• [What the exercise asks]: Your answer must be the line containing "The height and" and each following line to the end of the listing below, copied exactly, with pictures removed and nothing added.

• [Record excerpts]:
----------------------------------------

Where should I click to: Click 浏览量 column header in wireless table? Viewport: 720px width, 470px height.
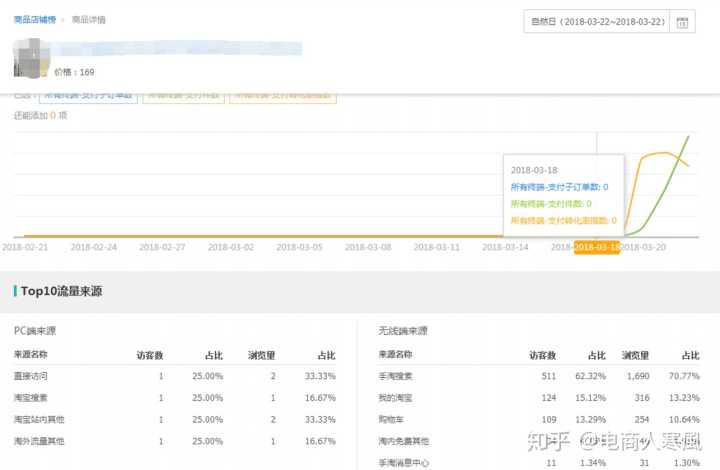[x=635, y=355]
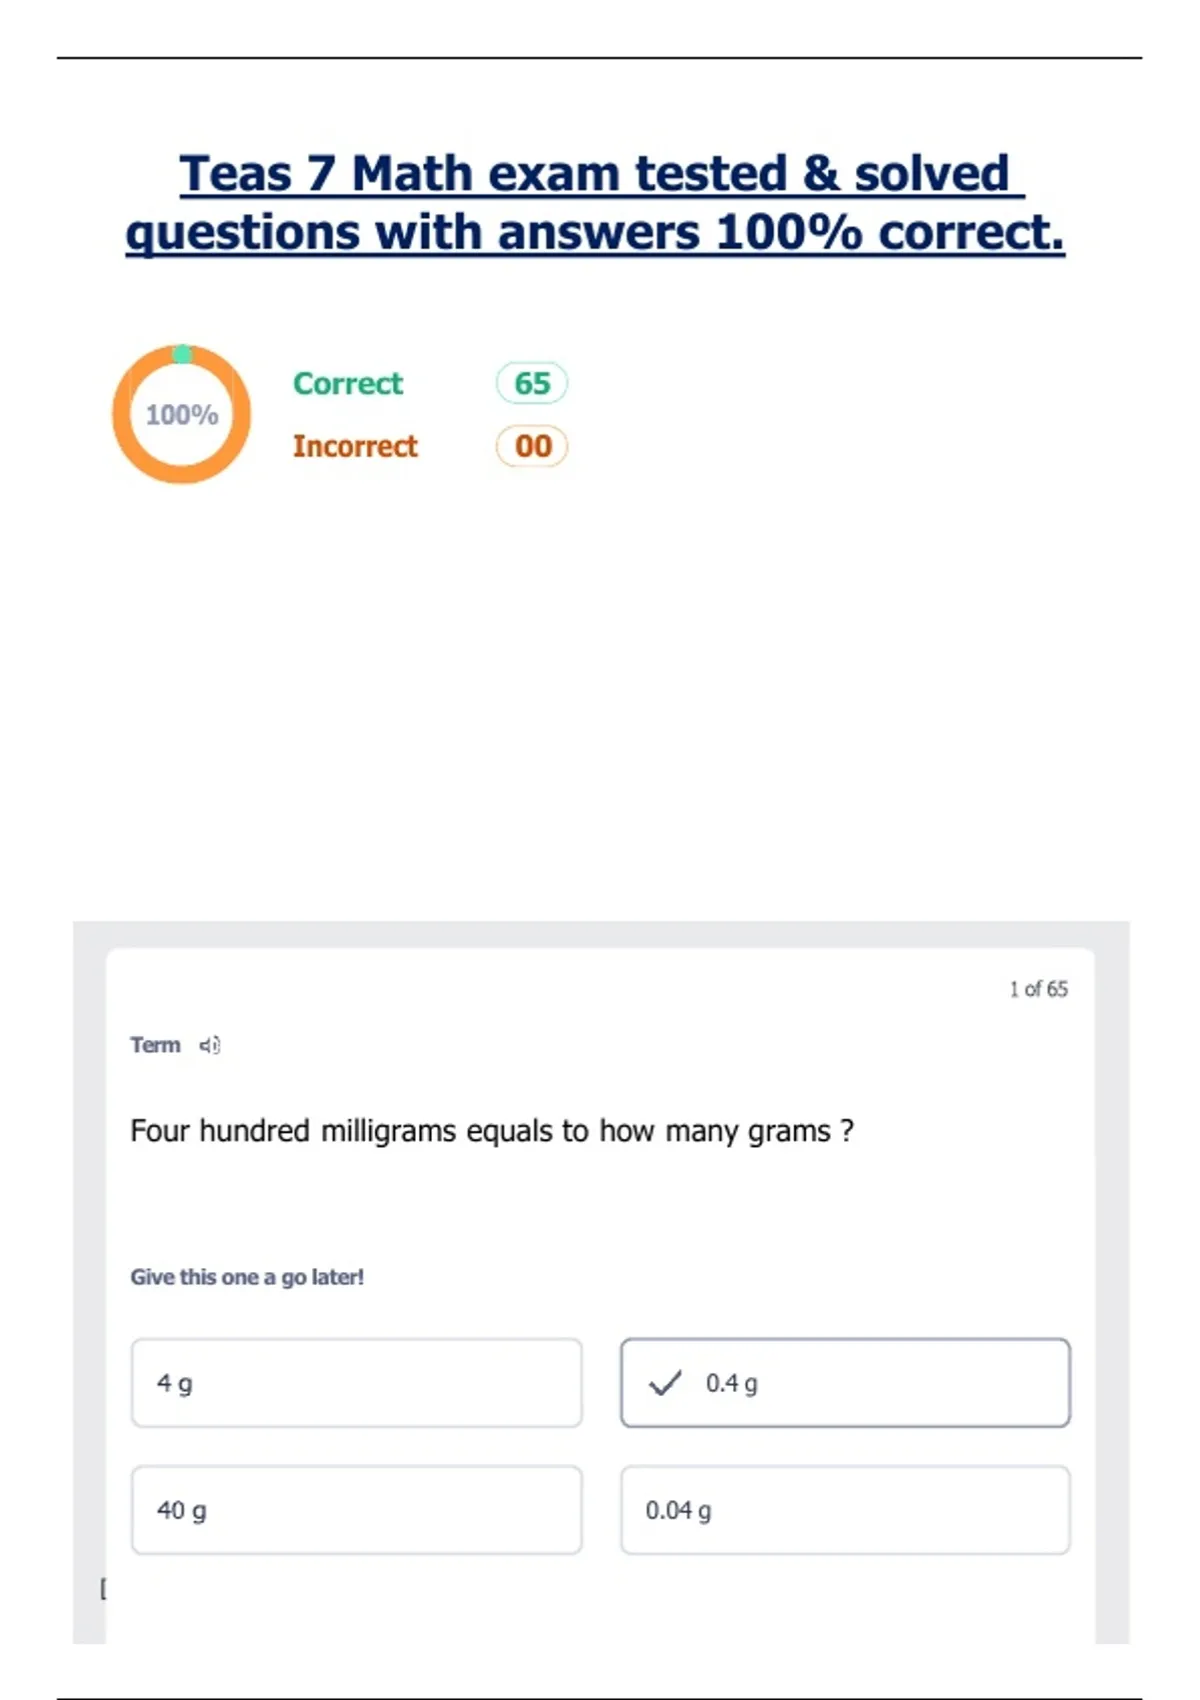The image size is (1200, 1700).
Task: Click the checkmark icon beside 0.4 g
Action: (x=665, y=1383)
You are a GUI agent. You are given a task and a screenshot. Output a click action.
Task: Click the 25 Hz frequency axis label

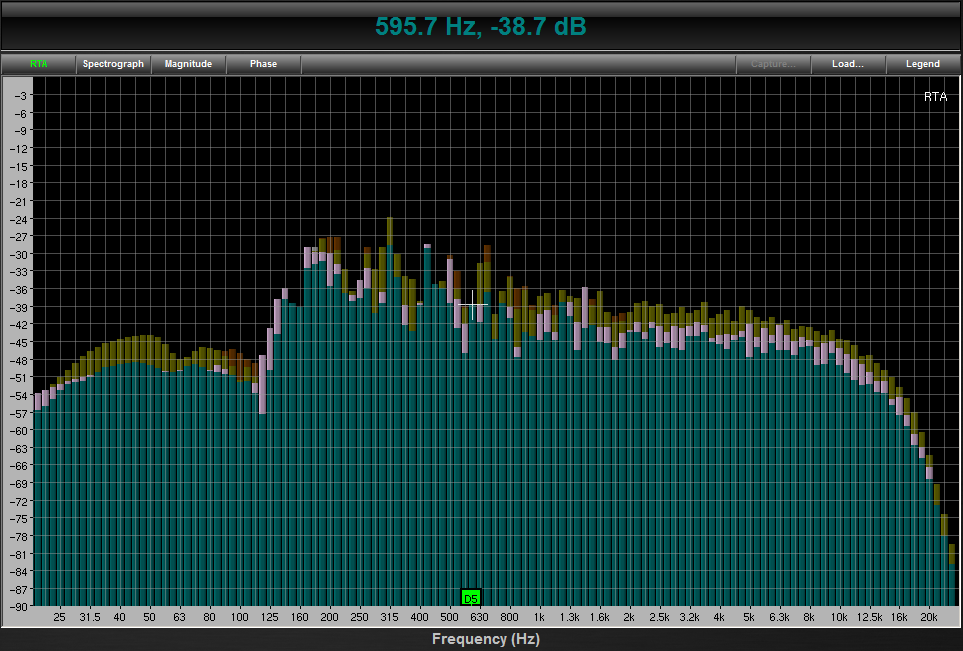[x=60, y=617]
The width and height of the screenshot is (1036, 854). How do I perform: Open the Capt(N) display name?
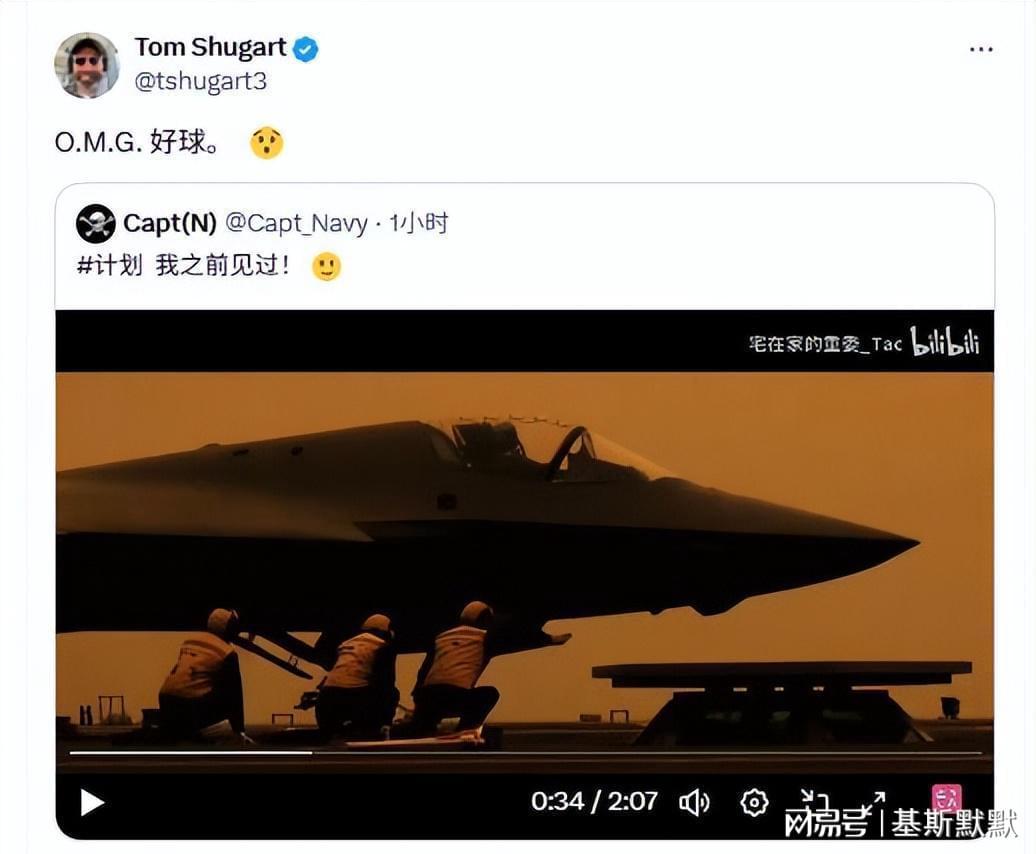point(170,223)
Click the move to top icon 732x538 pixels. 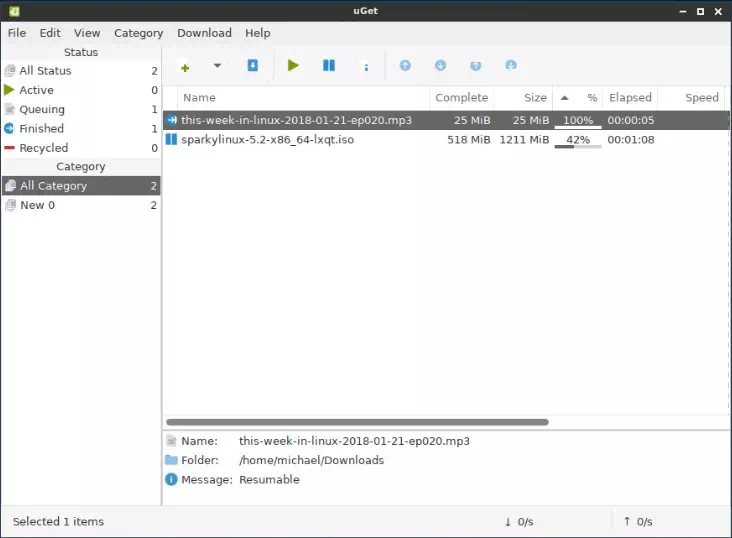pos(475,66)
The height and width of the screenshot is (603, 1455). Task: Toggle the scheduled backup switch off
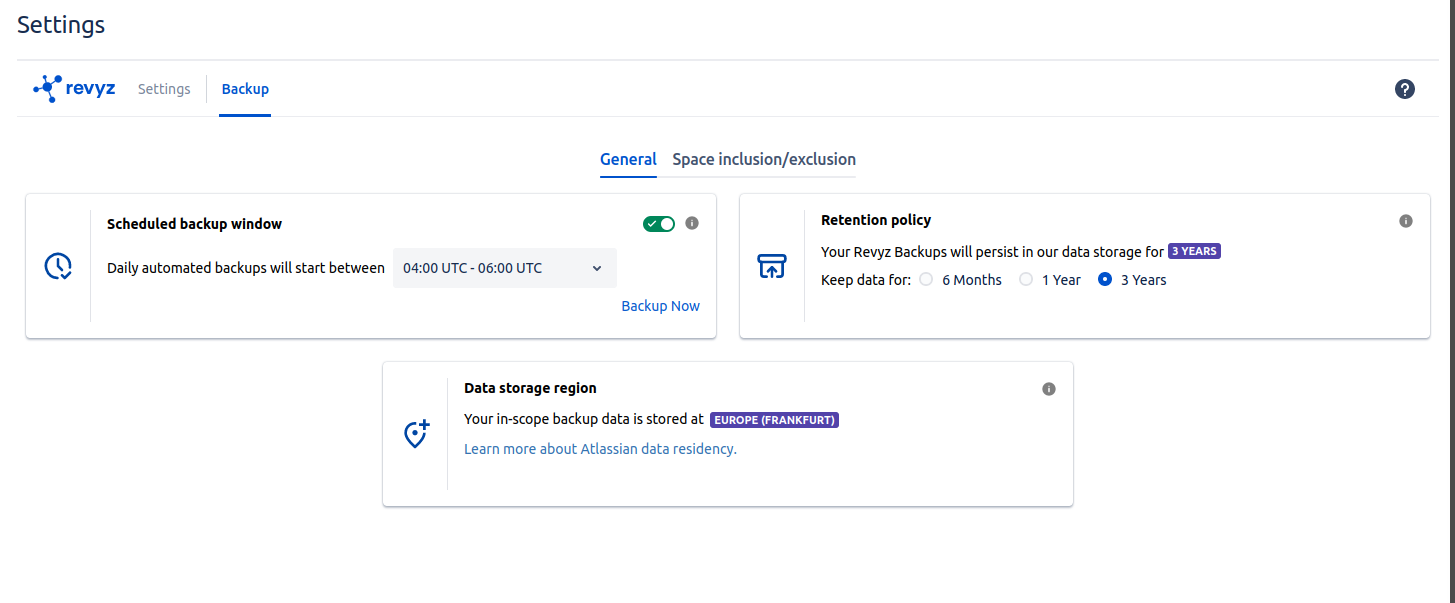pyautogui.click(x=659, y=224)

----------------------------------------

• [Response]:
The height and width of the screenshot is (603, 1455). Task: Toggle the scheduled backup switch off
pyautogui.click(x=659, y=224)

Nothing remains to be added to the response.